From the sender's point of view, at least one of the remitter and the payee is a non-financial institution, and this message format can only be used to send unconditional payment instructions, but not to send payment notices under clean bill collection to the collecting bank.
The connection and difference between MT 103 and MT202: MT202 is the format of inter-bank position remittance message. For domestic bank remittance, only one MT 103 message is sent to its own bank, and the bank chooses the payee's bank to remit the fund position. It is possible that when the payee receives the MT 103 message, the fund position cannot be credited to the customer's account, but at present, it can basically be credited the next day (USD). There are also direct remittances named "cross-strait connection", that is, MT 103 and MT202 messages are sent at the same time. MT 103 indicates the payee's name and account number to the opening bank, and at the same time instructs the opening bank to remit the fund position to the payee's opening bank through MT202, which is faster than indirect remittance.

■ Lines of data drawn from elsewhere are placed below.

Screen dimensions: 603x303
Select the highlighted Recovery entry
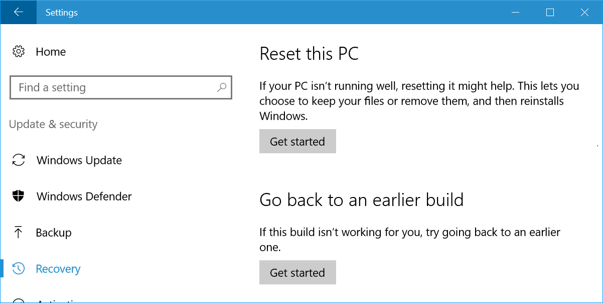coord(58,269)
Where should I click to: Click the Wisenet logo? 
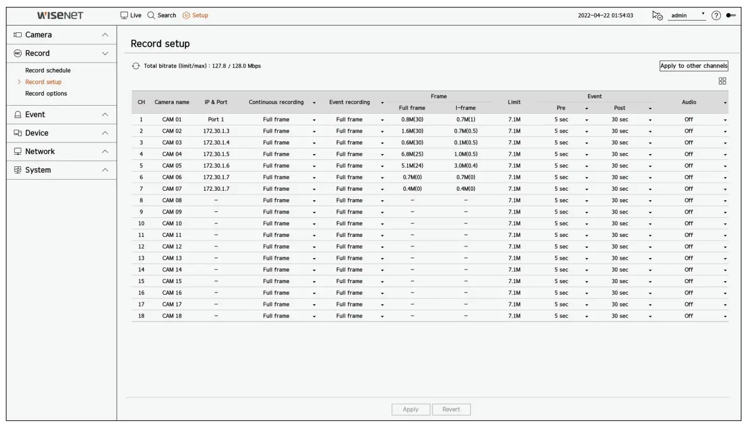point(60,15)
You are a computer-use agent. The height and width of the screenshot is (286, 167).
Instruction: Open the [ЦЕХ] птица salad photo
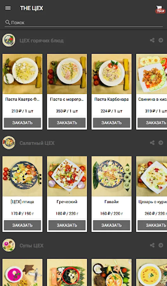coord(22,176)
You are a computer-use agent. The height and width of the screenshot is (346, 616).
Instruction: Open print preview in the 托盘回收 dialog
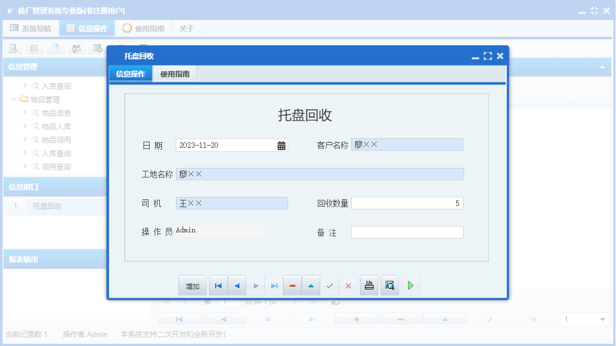[390, 285]
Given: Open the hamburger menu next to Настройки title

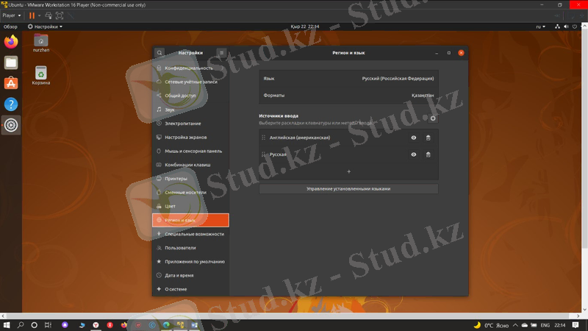Looking at the screenshot, I should (x=221, y=53).
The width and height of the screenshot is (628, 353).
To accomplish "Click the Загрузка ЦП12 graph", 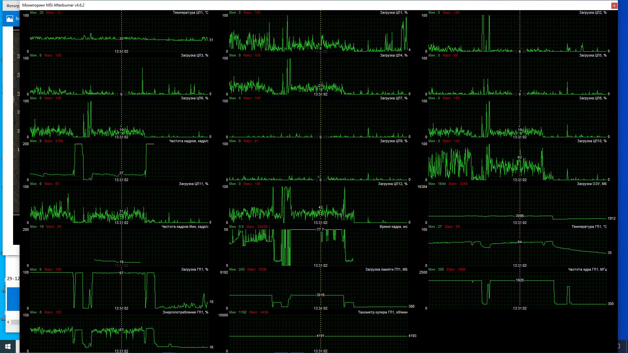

Used for letters of credit, collection, etc. The bank pays through MT202, and the receiving bank distinguishes the customer's money according to the business number in the message. Sometimes the paying bank MT202 misstates or loses relevant information during message transmission, so the receiving bank can't enter the customer account smoothly, so there are often unknown MT202 remittances that are "claimed" by the handling bank. If it can be judged by the amount and other information, the problem can be solved, but it can't be solved. The remitting bank needs to supplement the information or return it to the remitting bank for remittance. Only MT202 customers remit money, so the remitting bank needs to supplement the payee's name and account information. If it can't be done, it will be refunded.
The implementation of bank transfer settlement is conducive to the state's regulation of currency circulation. The implementation of bank transfer settlement and the replacement of cash circulation with bank credit receipts and payments have enabled cash to be used only for businesses below the settlement starting point and within the scope of cash expenditure, narrowed the scope and quantity of cash circulation, separated a large amount of cash from the circulation field, and created conditions for the state to organize and regulate cash circulation in a planned way and prevent and curb inflation.